I was startled out of my post-concert stupor by 5 first graders gathered around the sink shrieking "Headlights! Headlights in the sink! Headlights in the sink!" I know what they think headlights are, so I scrambled over to see what the heck they were talking about. Sure enough, scurrying around the bottom of the sink is a Silverfish.
I had to admit, I could see the resemblance. Five years ago I was teaching guided reading and watched in horror as a giant lice came out for a stroll on one of my student's forehead. Granted, I was a little traumatized, but I do remember thinking the pencil-lead grey bug did look a bit like a Silverfish. Except not so shiny and pretty.
The "headlight" sent them off on into a frenzy, and it took awhile to settle everyone back down.

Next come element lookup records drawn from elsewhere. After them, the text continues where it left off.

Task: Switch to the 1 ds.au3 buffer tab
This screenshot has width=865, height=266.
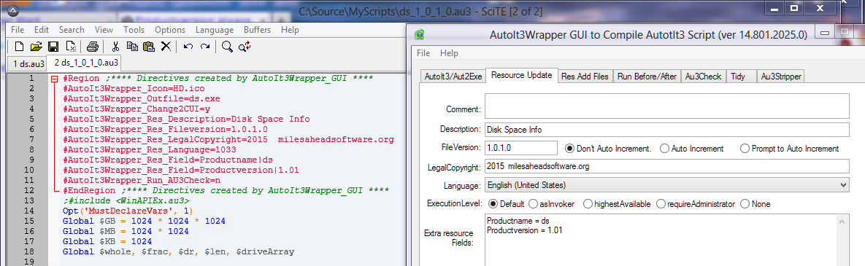Action: click(28, 64)
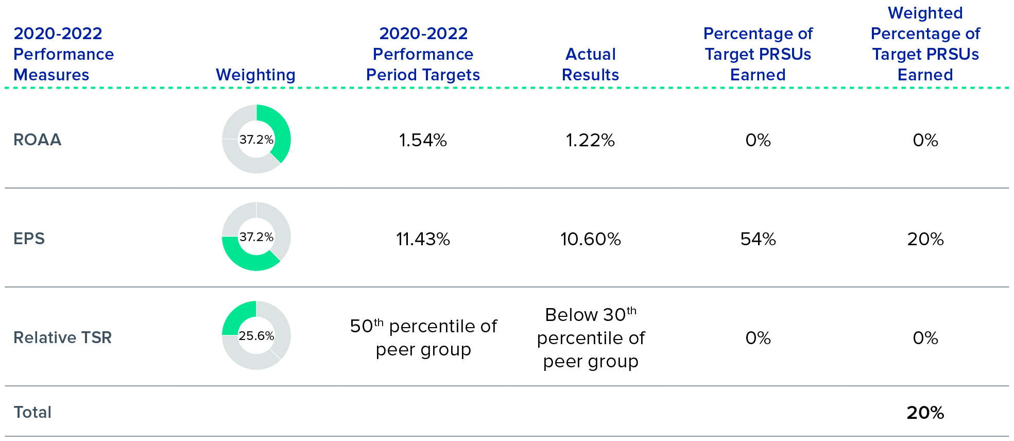
Task: Click the 11.43% EPS target value
Action: [x=423, y=239]
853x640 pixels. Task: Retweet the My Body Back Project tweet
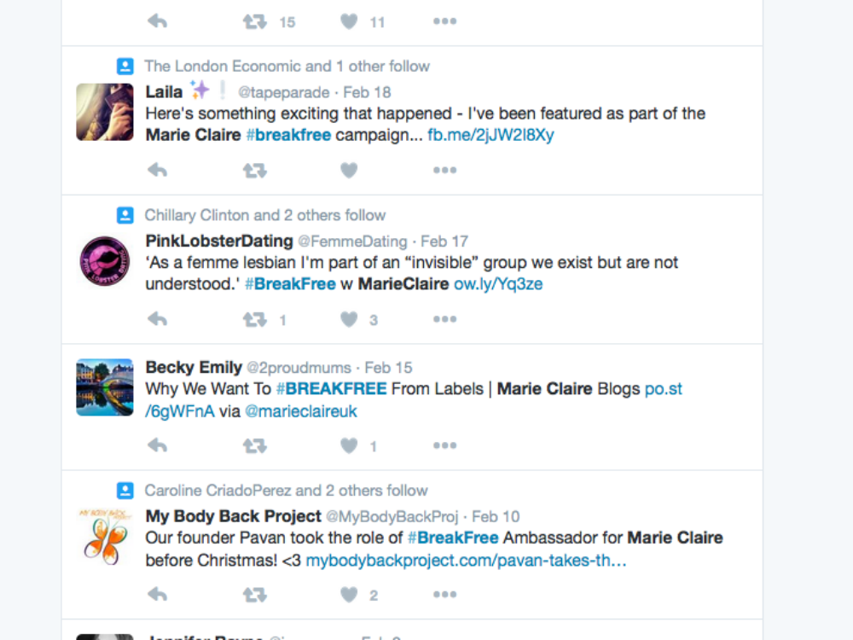point(254,594)

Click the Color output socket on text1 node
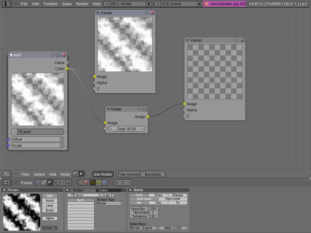pos(67,69)
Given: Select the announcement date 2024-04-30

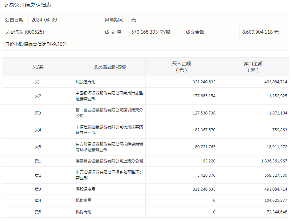Looking at the screenshot, I should 44,20.
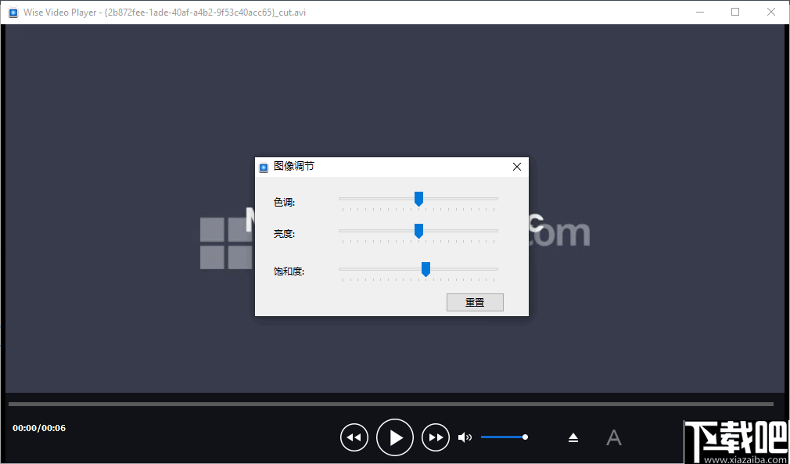Click the 色调 hue slider handle
Screen dimensions: 790x464
click(418, 199)
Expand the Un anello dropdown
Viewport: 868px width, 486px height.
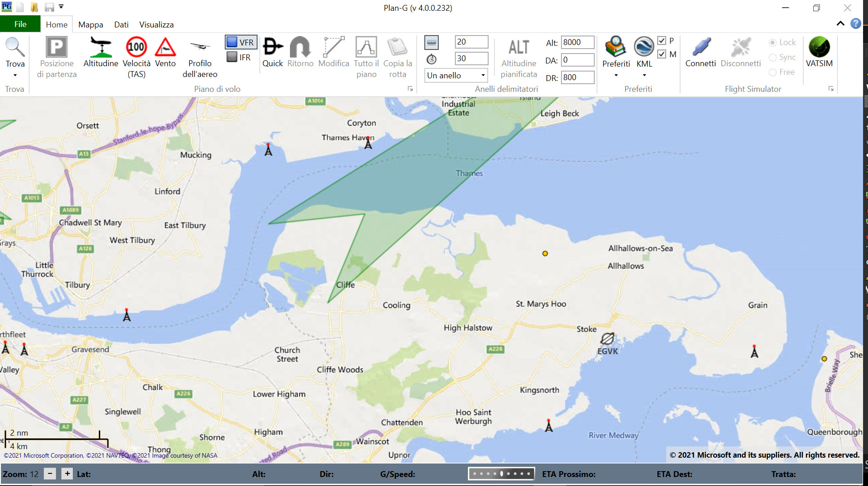pos(483,75)
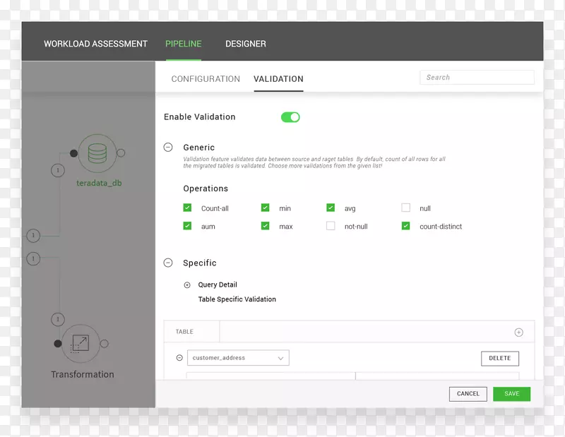565x437 pixels.
Task: Click the filled input port of Transformation node
Action: 58,344
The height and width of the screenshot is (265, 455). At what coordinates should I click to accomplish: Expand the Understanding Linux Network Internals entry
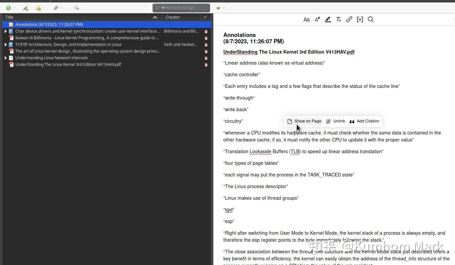6,58
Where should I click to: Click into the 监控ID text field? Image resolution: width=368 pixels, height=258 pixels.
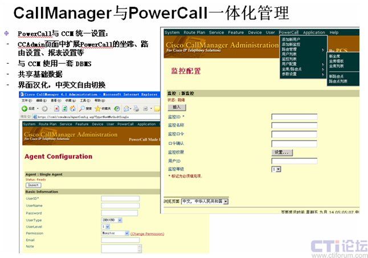294,117
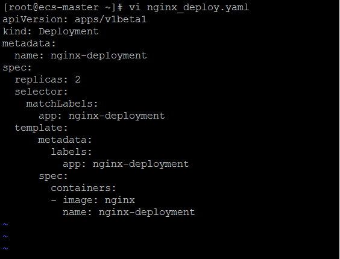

Veering off onto a completely different topic (but one almost as icky as lice), we received an email about a revision to our "employee handbook". In case you haven't been keeping up with the news, in Wisconsin things are a bit unsettled for teachers and other public employees. We lost our contracts, which the wording of had been built over decades and lots of finessing on the parts of the school board and our negotiators who represented us teachers. With that gone, something had to replace the legal-and-business aspects of our employment. Enter the "employee handbook".
Let's just put politics aside for a moment, as this has less to do with left or right and more about the assumption that we are still waiting for Superman. The issue that has everyone in an uproar is a new way to determine layoff potentials. Instead of the usual tenure-based system of seniority by years in service, it appears now that our employment will be based on a) performance b) credentials and beyond-initial-licensure education and c) years in service - in that order.
At first glance, I was actually a bit psyched about this. I'm a good teacher, I'm getting my masters and thinking about education beyond that, but I have few years in the district. It would seem unwise to keep a more senior, but less talented teacher in the place of a newer but more effective teacher. Cut and dry, right? Not so much, it appears. Should I be sweating it because my students are not making the expected progress in reading this year? I am working hard to teach them and help them learn, but would that be enough in the light of an evaluation that took reading levels into account as a priority?
I can understand the fear of this new system, even though I think it might keep us all on our toes. And we really do need to be on our toes if we are going to teach the kids that we are raising these days. I wouldn't accept mediocre care from a doctor, and if the oil-change guy consistently shorted me half of a quart of oil every change I'd be finding a new place to change my oil. I don't think that we can accept any less than the highest standards for our art and ourselves. If only teaching wasn't such a subjective art.